Carmona, who also spoke to City Commissioner Mark Nickita and a Parks and Recreation Board advisory committee last week, believes the weed complaints come from "a vocal minority"—adding, "I can be a vocal minority, too."
The subcommittee invited her to suggest a spraying policy statement for a five-year parks master plan that commissioners will review this year. "I'll take a hard line and submit no-spraying language," Carmona vowed.
Nickita isn't ready to go that far, but he thinks Birmingham should "see what other communities are doing and whether other alternatives to spraying are out there." Several hours after talking with Carmona on Friday, he said any change should begin with a pilot test of a new weed-control approach in one park portion. "Then we could see whether it makes sense to adjust our standard practices."
With a master plan for parks nearing its final stages, Nickita said, "we should add green and eco-oriented practices as goals and concepts that express our principles for sustainability." He welcomes Carmona's role in sparking the discussion and her offer to contribute suggestions.
"Our community is blessed with motivated and intelligent people who want to get involved," he said, "and she's one of them."
'No such thing as safe pesticides'
Supporters include Julie Ann Wang, a Birmingham parent who's active in the Sierra Club chapter for four counties in southeast Michigan.

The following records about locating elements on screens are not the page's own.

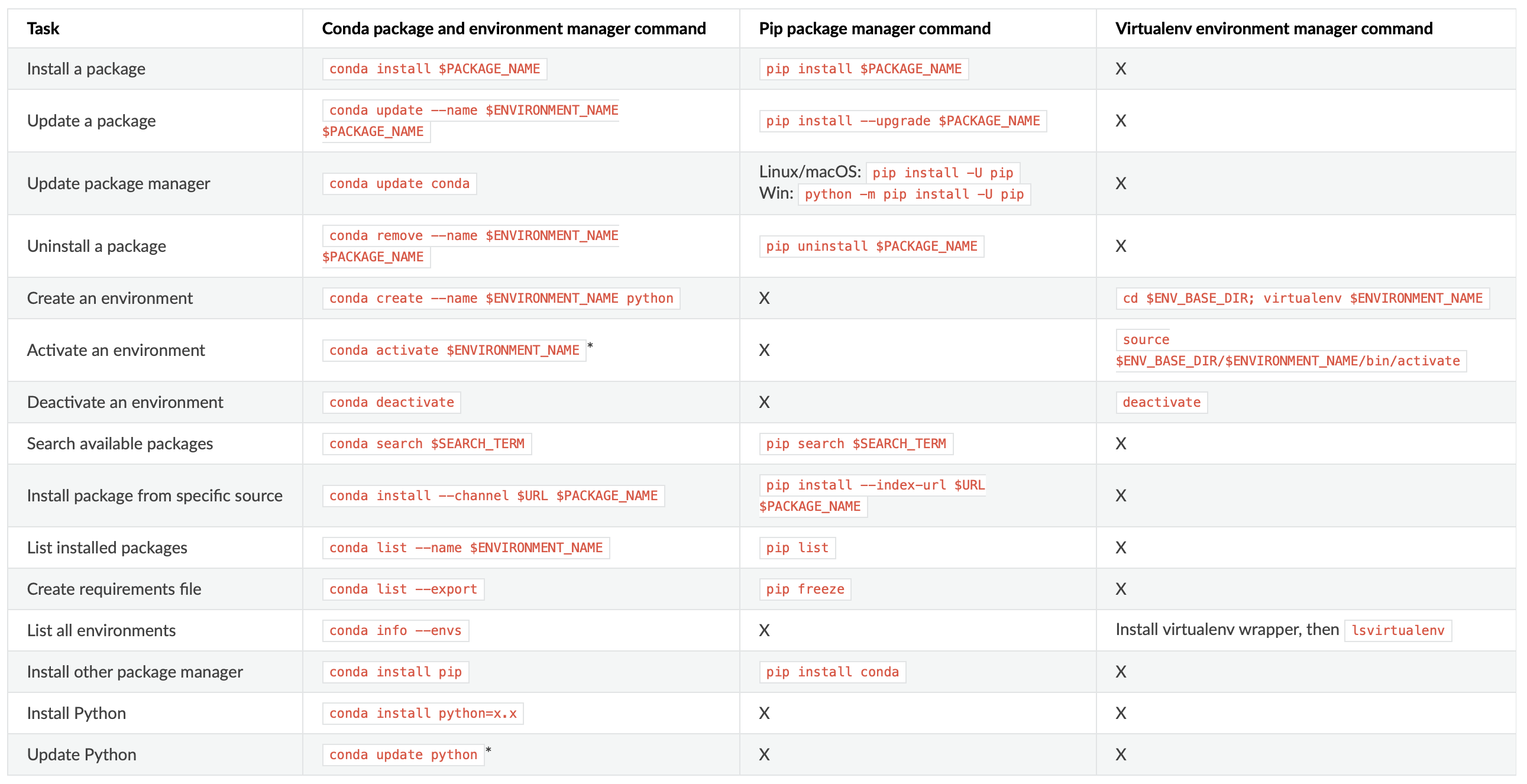Click the 'pip list' code snippet

pyautogui.click(x=797, y=547)
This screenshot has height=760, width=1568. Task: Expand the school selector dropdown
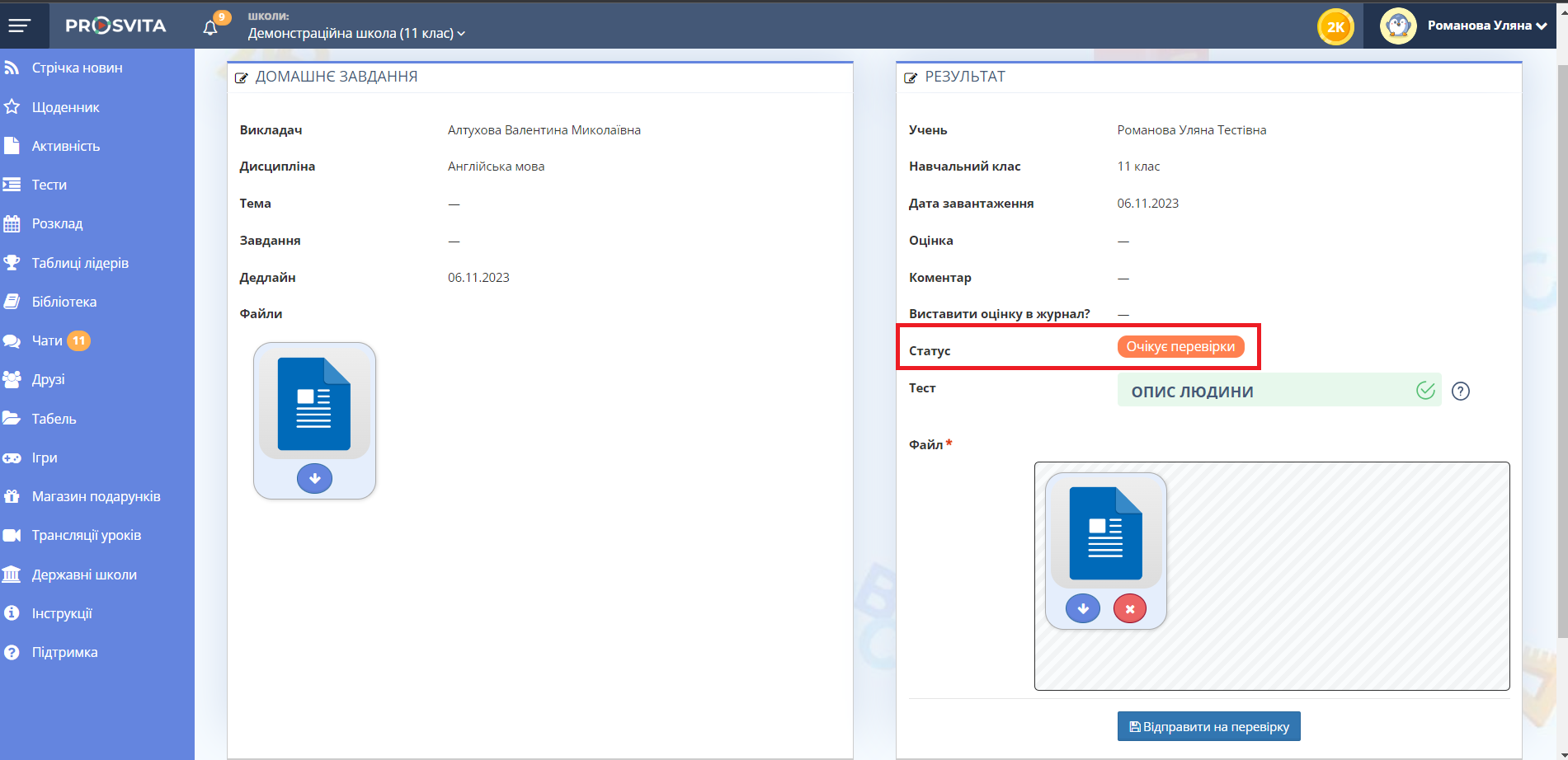click(x=356, y=33)
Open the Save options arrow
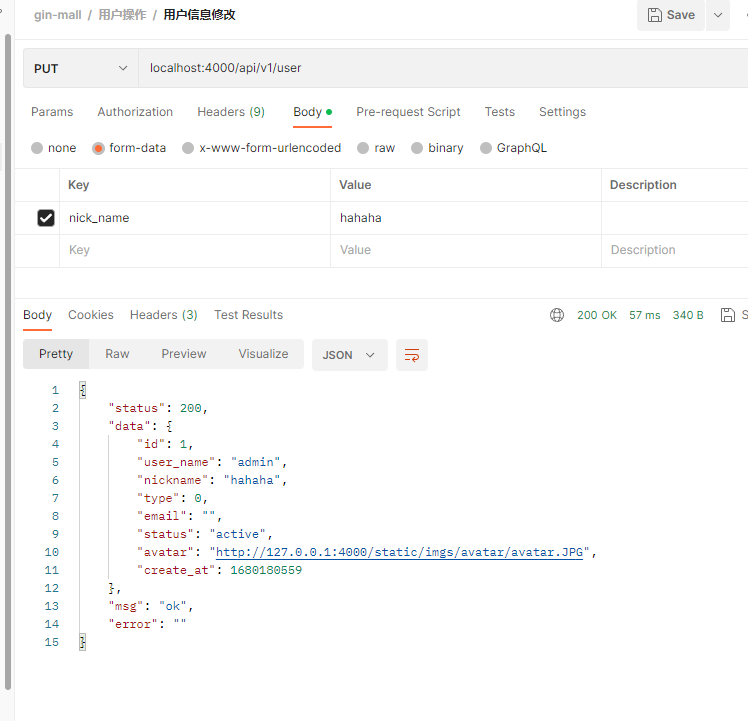 (718, 15)
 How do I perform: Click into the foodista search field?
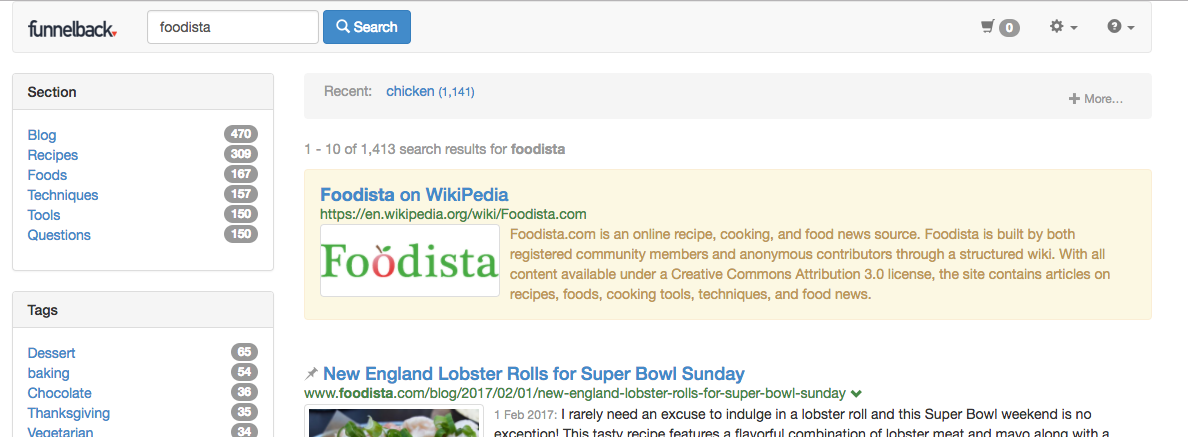(233, 27)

"I am behind Heather 100 percent," said Wang, the mother of a 10-year-old. "There is no such thing as safe pesticides. Documented studies show these toxins are linked to childhood cancer, leukemia, intellectual functioning and anxiety. We also know that they leach into our ground water, are toxic to birds, fish and bees."
Wang, who lives near Quarton Lake Park, noted that even families who avoid lawn chemicals at home can bring them inside their homes after park visits, "continuously exposing our children to dangerous levels. It is time to quit worrying about having artificial-looking lawns and begin caring about having a healthy world for our children."

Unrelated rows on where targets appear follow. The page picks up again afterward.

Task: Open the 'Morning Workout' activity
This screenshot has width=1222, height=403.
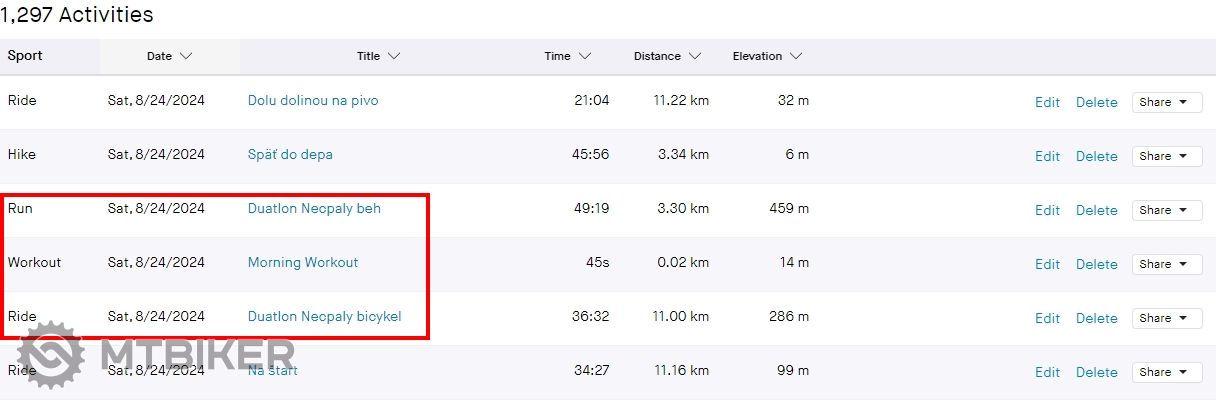Action: click(303, 263)
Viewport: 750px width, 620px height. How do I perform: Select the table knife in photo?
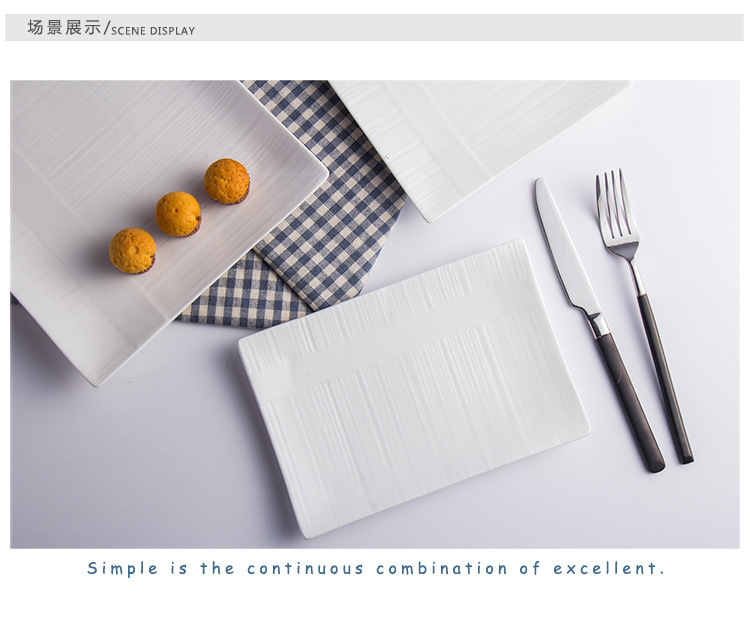coord(600,325)
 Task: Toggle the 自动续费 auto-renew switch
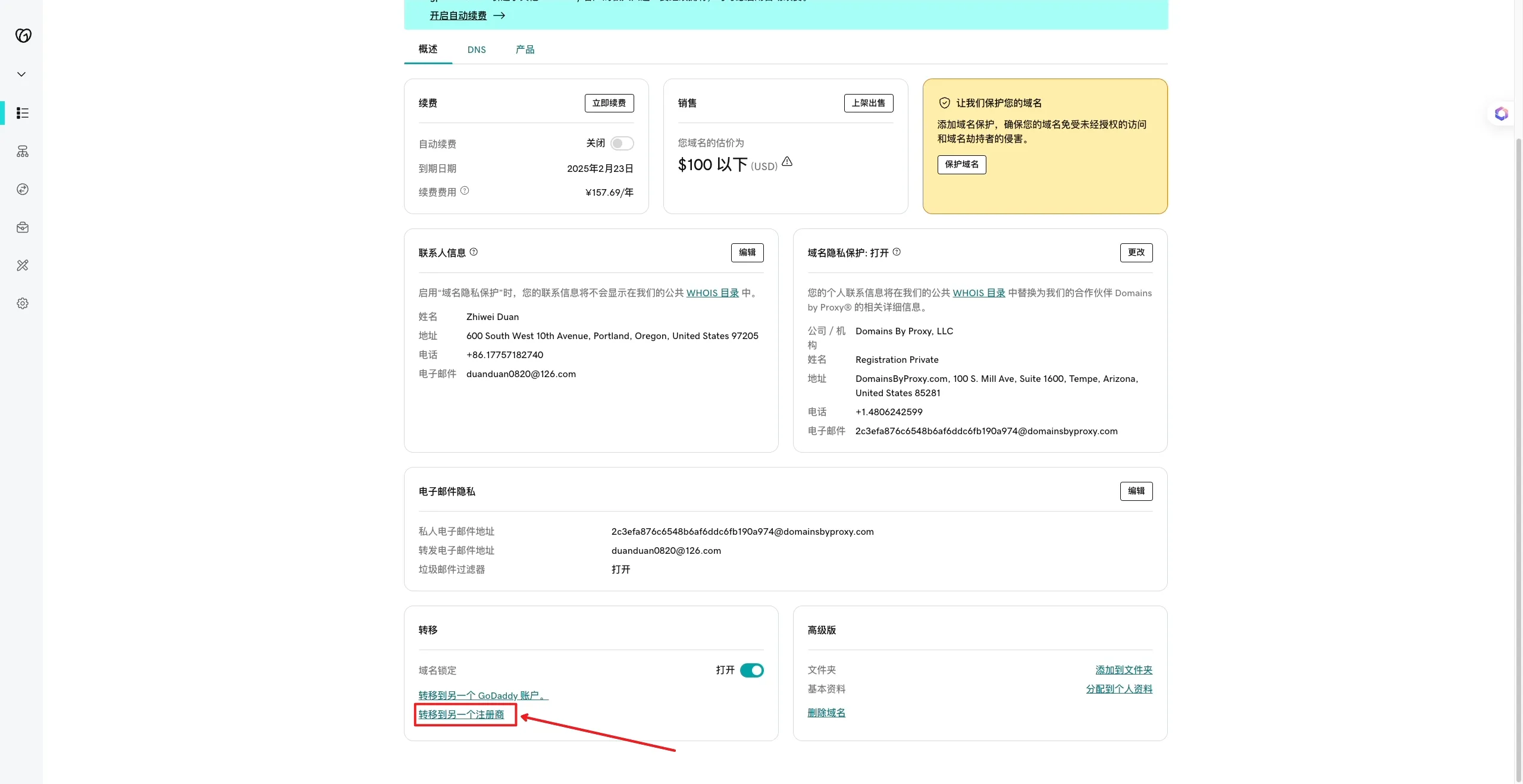[622, 143]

That sensibility motivates Carmona as well.
"Since I've reached 40 and become a mom, I'm even more aware about being the best and healthiest I can be," she said at Booth Park while pushing her daughter in a swing. "I focus on things I can control, like health and making sure Hope (her daughter) doesn't walk on sprayed grass."
Roots of activism
Activism and nudging municipal bureaucracies isn't new for Carmona, who's in her 12th year as executive director of the Woodward Avenue Action Association. The Royal Oak nonprofit group receives support from businesses, foundations and governments to enhance economic development along M-1, such as listing "film-friendly" vendors and erecting 50 signs this spring that mark the historic byway as an "All-American Road." The association marks its 15th anniversary with an April 28 event at Detroit's Fox Theatre.
Carmona's lifelong sense of responsibility also stems from childhood lessons learned from her dad, a Detroit landlord, as they raked public areas around buildings he owned.
Now the Wayne State graduate, who earned a degree in marketing and public relations, envisions using campaign-style lawn signs to spread her green crusade beyond parks.
"I want to encourage homeowners to stop spraying, too," she said. "Probably half our neighbors spray."
In other words, 40 years after the birth of Earth Day, this mother of Hope has hope that change will sprout from three words: No Spray Birmingham.